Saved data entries
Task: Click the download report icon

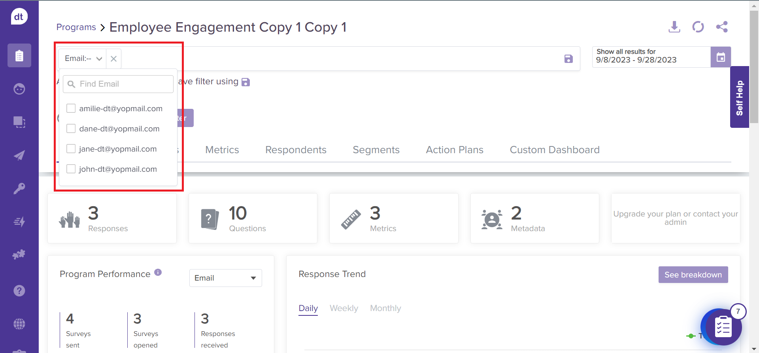Action: [674, 27]
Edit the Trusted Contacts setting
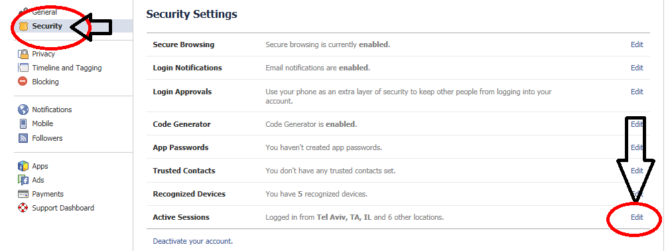This screenshot has width=666, height=251. (637, 171)
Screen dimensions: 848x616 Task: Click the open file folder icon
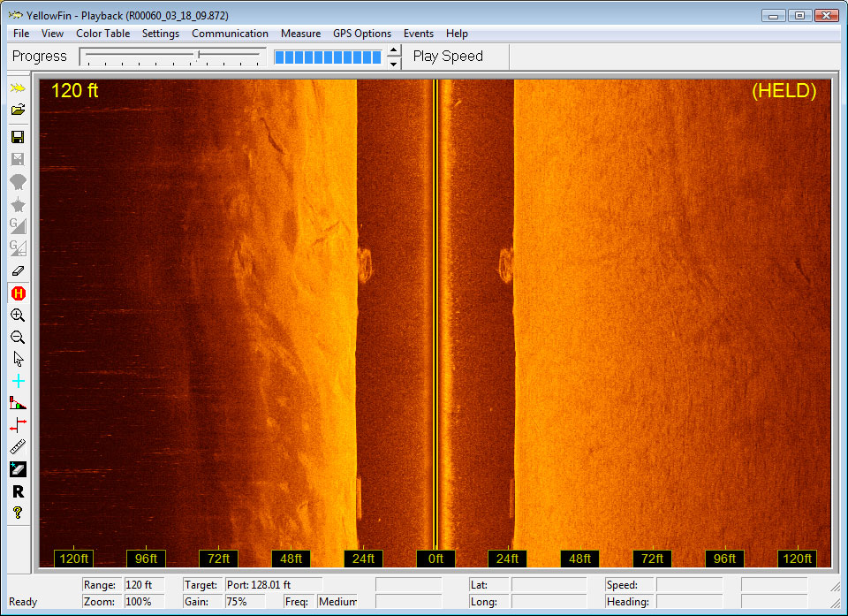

**Activity:**
Leave out the pictures; repeat the data exactly.

**Reply to the exercise:**
Task: Click the download report icon

Action: [674, 27]
Edit the Trusted Contacts setting
This screenshot has width=666, height=251. (637, 171)
Screen dimensions: 848x616 Task: Click the open file folder icon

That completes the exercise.